Your summons, when it arrives, will probably require you to attend the court at 10am. That is the usual start time for all magistrates courts. Your solicitor will have no more idea than you how many cases are to be dealt with before yours. You may be first up or you may be last. You will not know until the Court Usher tells you or you read the list pinned to the court entrance. Your solicitor, rather like a taxi, will turn on his meter as he leaves his office and not switch it off again until he gets back behind his desk. If your case is not called until the afternoon he will also charge for his lunch. He will bill you for every minute of the day spent on your case.
The court have no option other than to impose a 12 month ban (first offence, not a long way over the limit etc means they will not be looking to increase that). You will get the option to speak in your own mitigation or to make a statement to the court, it will be more impressive coming from you than from someone who the court knows is paid to lie. They will offer you a reduction of three months on the ban if you agree to attend the, tedious and not very pleasant but soon over, course. You will, of course, accept this option. They will impose a fine. You can hardly plead poverty but you can ask for time to pay if you feel you need to. The usher will guide you to where you have to stand and indicate to you when you may leave. End of your day out.

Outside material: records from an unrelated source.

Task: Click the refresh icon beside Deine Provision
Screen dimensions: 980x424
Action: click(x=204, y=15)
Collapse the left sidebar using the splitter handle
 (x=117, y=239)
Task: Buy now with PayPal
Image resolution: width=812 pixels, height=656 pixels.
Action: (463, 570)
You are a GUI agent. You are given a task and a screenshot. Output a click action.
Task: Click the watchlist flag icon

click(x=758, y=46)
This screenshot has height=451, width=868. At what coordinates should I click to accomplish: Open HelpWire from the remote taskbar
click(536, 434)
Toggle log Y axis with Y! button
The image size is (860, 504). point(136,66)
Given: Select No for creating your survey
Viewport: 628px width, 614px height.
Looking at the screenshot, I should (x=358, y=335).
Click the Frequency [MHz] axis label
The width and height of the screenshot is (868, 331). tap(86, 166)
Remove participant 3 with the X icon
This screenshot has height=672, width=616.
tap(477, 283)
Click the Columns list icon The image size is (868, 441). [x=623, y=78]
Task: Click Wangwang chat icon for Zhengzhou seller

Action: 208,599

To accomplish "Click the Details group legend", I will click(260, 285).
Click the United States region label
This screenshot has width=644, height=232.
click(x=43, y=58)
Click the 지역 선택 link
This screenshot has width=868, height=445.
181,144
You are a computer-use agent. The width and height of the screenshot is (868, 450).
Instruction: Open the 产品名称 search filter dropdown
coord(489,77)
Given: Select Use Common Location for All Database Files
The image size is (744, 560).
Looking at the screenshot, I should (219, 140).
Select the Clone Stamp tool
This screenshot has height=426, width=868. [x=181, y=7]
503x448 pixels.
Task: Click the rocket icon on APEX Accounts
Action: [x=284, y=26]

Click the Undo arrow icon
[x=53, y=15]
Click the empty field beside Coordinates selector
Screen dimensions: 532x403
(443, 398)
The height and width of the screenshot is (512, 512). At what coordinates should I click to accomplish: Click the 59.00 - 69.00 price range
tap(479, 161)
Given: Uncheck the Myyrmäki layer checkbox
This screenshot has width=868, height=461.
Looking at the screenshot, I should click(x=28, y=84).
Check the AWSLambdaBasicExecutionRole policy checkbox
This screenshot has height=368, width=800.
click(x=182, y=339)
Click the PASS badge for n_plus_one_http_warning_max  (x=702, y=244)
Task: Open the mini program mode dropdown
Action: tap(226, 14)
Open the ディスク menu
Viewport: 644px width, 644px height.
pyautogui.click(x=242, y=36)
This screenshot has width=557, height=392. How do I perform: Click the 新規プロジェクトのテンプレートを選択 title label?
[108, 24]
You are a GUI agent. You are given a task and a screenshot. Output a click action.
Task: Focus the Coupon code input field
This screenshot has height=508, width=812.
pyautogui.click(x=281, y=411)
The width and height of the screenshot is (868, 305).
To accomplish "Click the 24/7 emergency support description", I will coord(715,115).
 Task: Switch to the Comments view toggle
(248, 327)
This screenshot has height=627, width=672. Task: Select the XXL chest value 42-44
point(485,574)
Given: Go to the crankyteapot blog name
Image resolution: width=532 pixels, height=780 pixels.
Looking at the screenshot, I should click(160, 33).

I am happy to accompany you or I am sure Growler would do so. We don't charge.
Cases that WILL be heard before you will involve anyone being held in custody either by the police overnight or being brought in by prison service vans. After that it is at the whim of the court how they deal with the cases due to be heard that day. Usually the court manager will post the list before the doors open, some do it by alphabetical order, others by their estimate of how long it will take the bench to deal with each case.